Let’s start with a statement: Cancels besides Erevan or Aleksandropol are a rarity on stamps of the Dashnak period [Ceresa]: namely framed and unframed Z overprints on Tsarist stamps. So when I got this stamp for certification, I was quite excited.
The cancel has all the characteristics that are typical for a genuine imprint.
This is a fine example of the Igdyr * * a cancel – here used on the 20.2.1913. Ashford lists this stamp as Type 3 – the bigger one of the serial “a” cancels with the 28mm diameter. Zakiyan show it as Type 8 in his latest book. But neither Zakiyan nor Ashford or Tchilinghirian or Ceresa report this cancel on Dashnak stamps.
The stamp itself shows an unframed Z on 3 Kopecks. Michel number is 31a and the catalog value – if genuine – would be 170€. This is for used with the most common cancellation – Erivan or Aleksandropol.
But here is this stamp with an Idgyr cancellation. Igdyr is a small town 50 km away from Erevan, over the river, located on the plains right before Mount Ararat. It was part of the first republic but on October 20, 1920, the Turks occupied it and the territory would not be regained later.
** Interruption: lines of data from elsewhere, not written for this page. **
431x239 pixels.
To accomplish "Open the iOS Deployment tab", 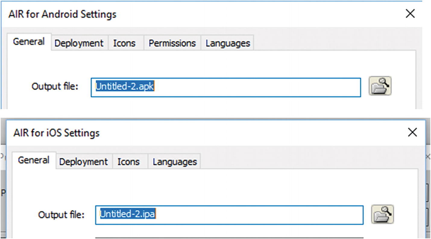I will pyautogui.click(x=83, y=162).
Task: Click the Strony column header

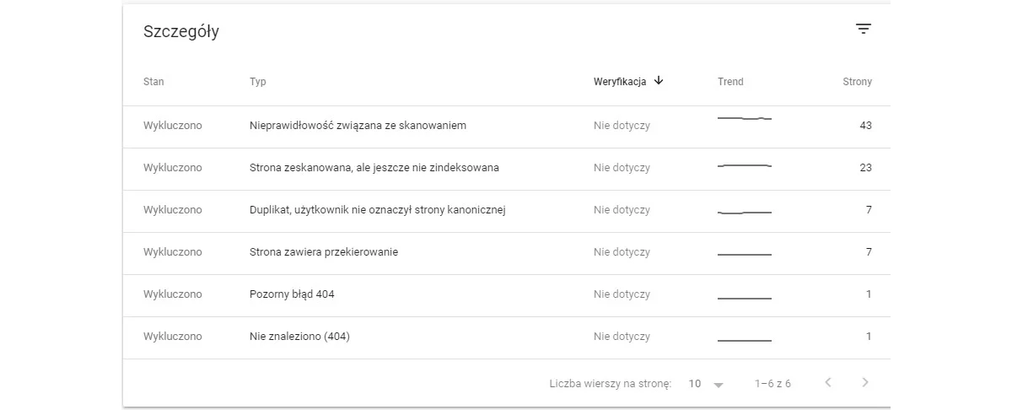Action: click(x=857, y=82)
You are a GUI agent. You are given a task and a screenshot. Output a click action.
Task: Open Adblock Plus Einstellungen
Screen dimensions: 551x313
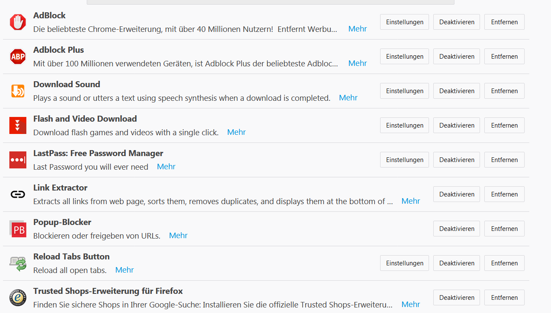[x=404, y=57]
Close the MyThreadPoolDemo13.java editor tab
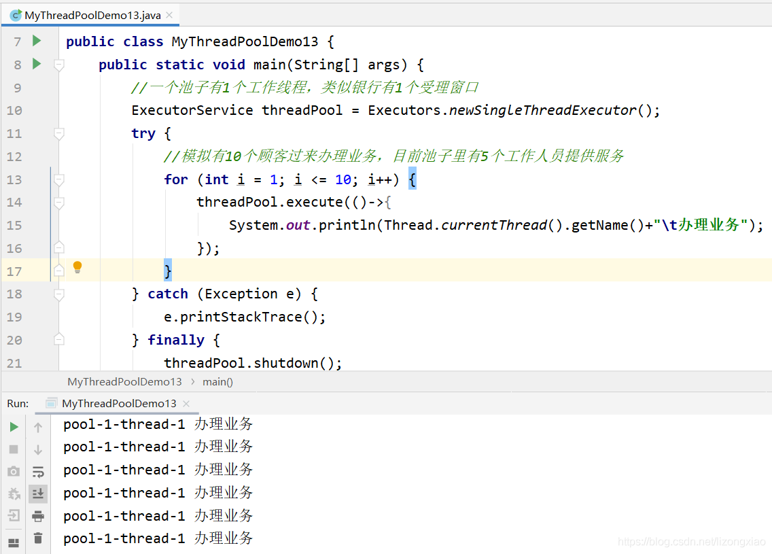 click(x=169, y=15)
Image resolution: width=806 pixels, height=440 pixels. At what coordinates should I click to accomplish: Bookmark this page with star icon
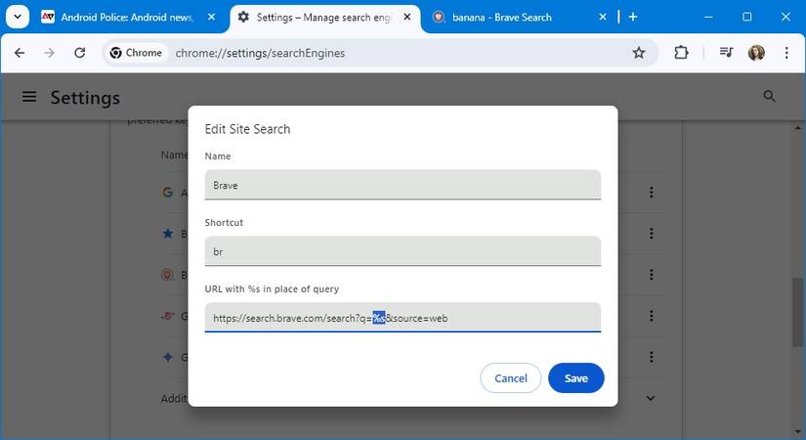pyautogui.click(x=639, y=53)
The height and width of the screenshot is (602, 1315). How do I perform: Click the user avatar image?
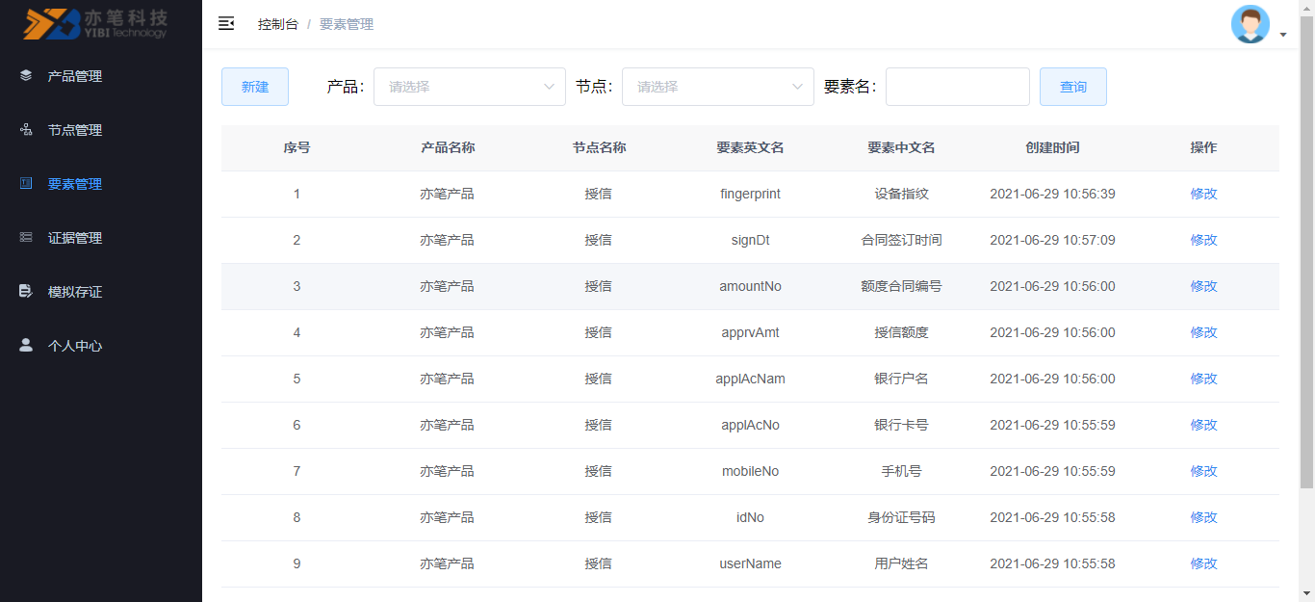(1250, 24)
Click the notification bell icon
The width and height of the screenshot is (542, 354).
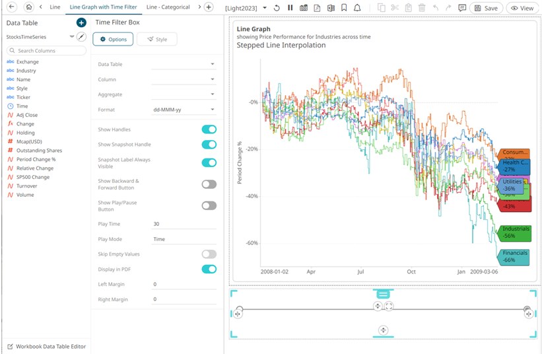pyautogui.click(x=357, y=8)
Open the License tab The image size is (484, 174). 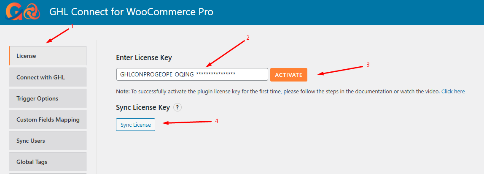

A usage in Igdyr would seem to be possible. However, the unframed Zs appeared not before 1920. A cancellation in 1913 is not possible.
The unframed Z itself shows not the typical ink of the genuine overprints, and the shape is also incorrect – especially visible on the “handles” of the Z.
This clearly is a forgery. The unframed Z was applied at a later time. Remains the question, why would a forger do this? Perhaps he was aware of the rarity of the combination of cancel and overprint? We do not know. Still, it is nice to have a genuine imprint of the Igdyr cancel.
PS: The “1” of the “1913” year can clearly be spotted on the enlarged fragment.